Dispatches obtained Islamic texts sold in Britain that say the punishment for apostasy is death - according to all four schools of Islamic jurisprudence. One text called for Muslims to cut off the head of those who reject Islam.
The radical Islamist group Hizb ut-Tahrir, which some in Britain want to see banned, states in its constitution that in countries that practise Sharia law, apostates are to be executed. Its message is disseminated on university campuses across Britain and has found a following among a minority of young Muslims.
A poll of more than 1,000 British Muslims, conducted by the Policy Exchange think-tank this year, found that 36 per cent of Muslims aged between 16 and 24 believe those who convert to another faith should be punished by death.

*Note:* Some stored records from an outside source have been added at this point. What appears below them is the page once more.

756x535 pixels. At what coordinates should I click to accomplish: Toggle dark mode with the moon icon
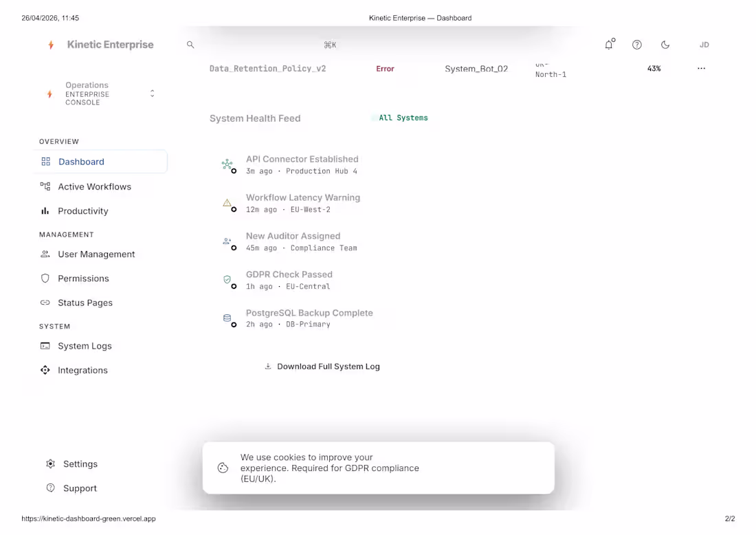tap(665, 44)
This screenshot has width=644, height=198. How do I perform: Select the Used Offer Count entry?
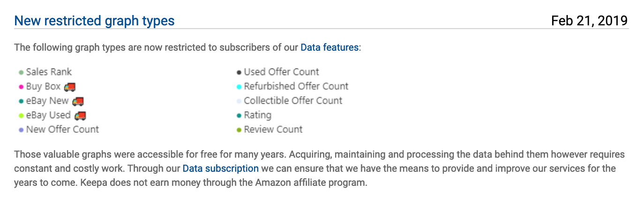pos(281,72)
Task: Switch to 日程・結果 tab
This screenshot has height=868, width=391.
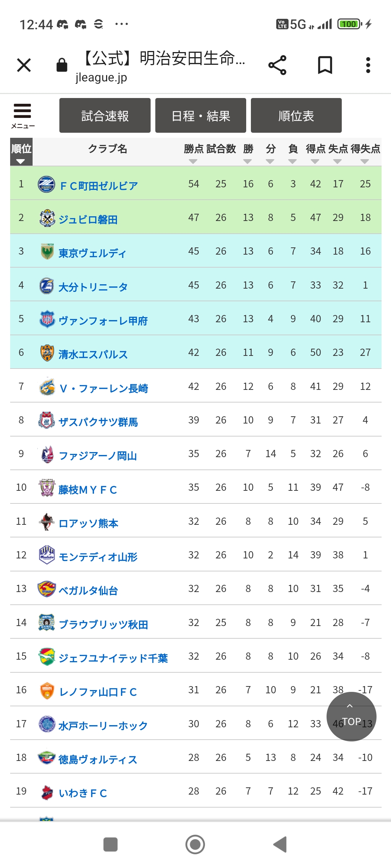Action: pyautogui.click(x=201, y=115)
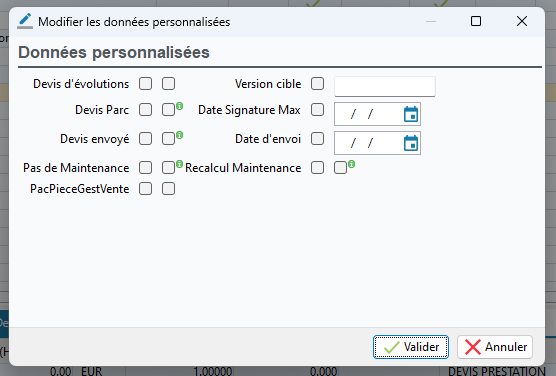Click the Date d'envoi date field
556x376 pixels.
[x=377, y=143]
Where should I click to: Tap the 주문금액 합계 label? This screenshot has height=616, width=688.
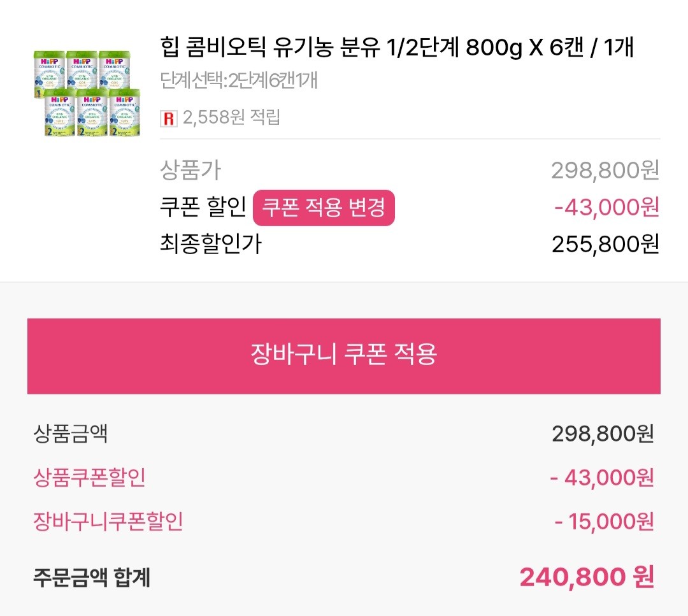[x=92, y=578]

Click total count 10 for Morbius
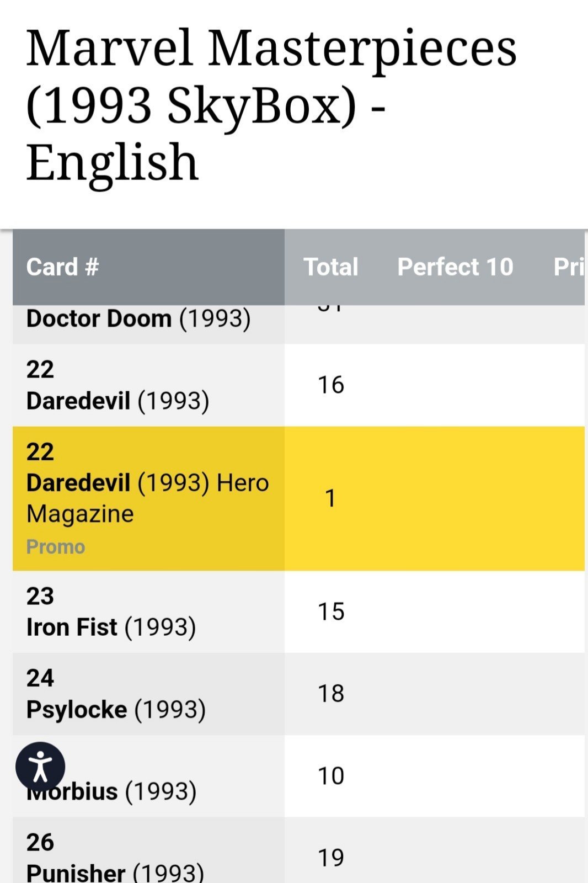[x=331, y=776]
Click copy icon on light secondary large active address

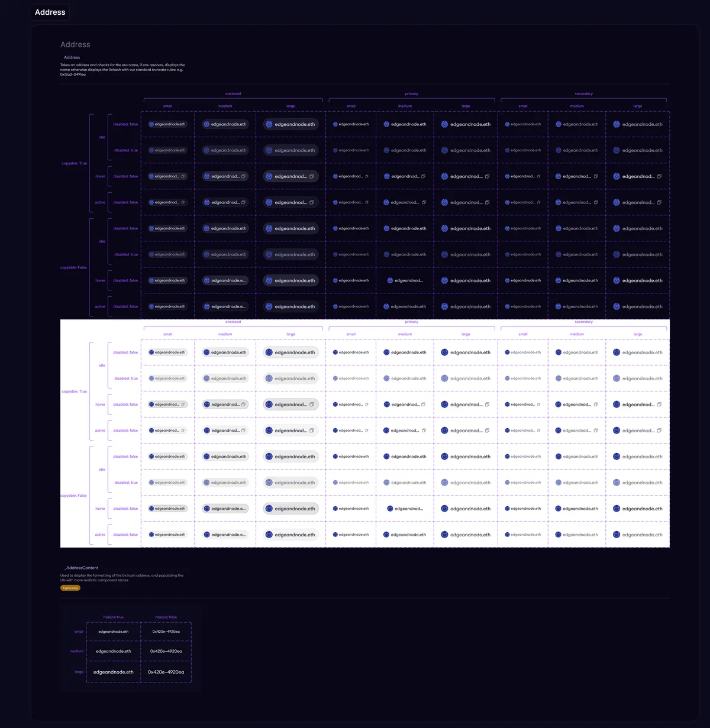[659, 431]
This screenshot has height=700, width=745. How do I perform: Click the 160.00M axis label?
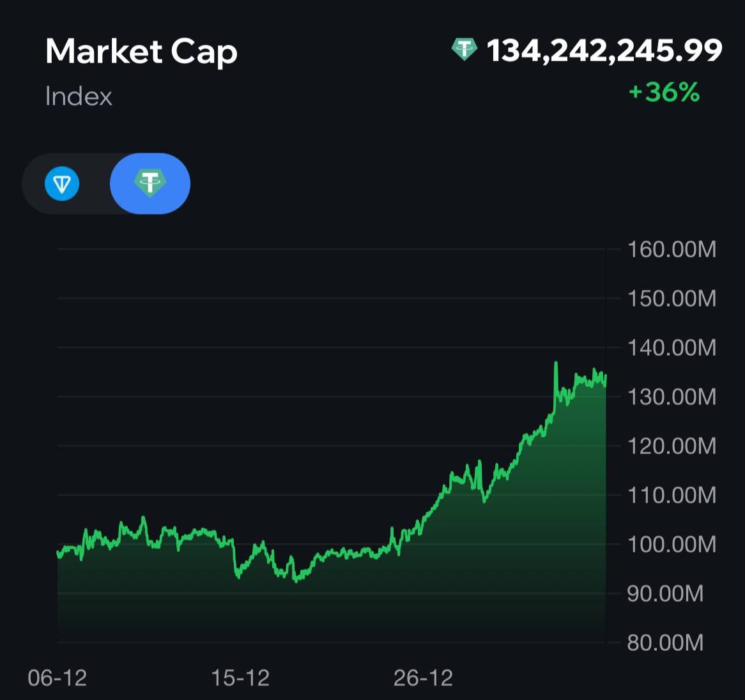tap(672, 249)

Sheikh Mogra, a senior member of the Muslim Council for Britain, told Dispatches: 'We live in a country where we respect people's choices. It is not right for any British Muslim to harm in any way whatsoever; to bully them, to intimidate them, to threaten them, is all against Muslim law.'
One convert interviewed for the programme told how his local Muslim community in Bradford closed ranks against him after he switched to Christianity. 'They told me categorically had I been in an Islamic country - Pakistan, Middle East - that they would actually be the first to chop off my head,' he said.
[Bishop Michael Nazir-Ali is one of my favorites, by the way. Hat tip to Virtueonline]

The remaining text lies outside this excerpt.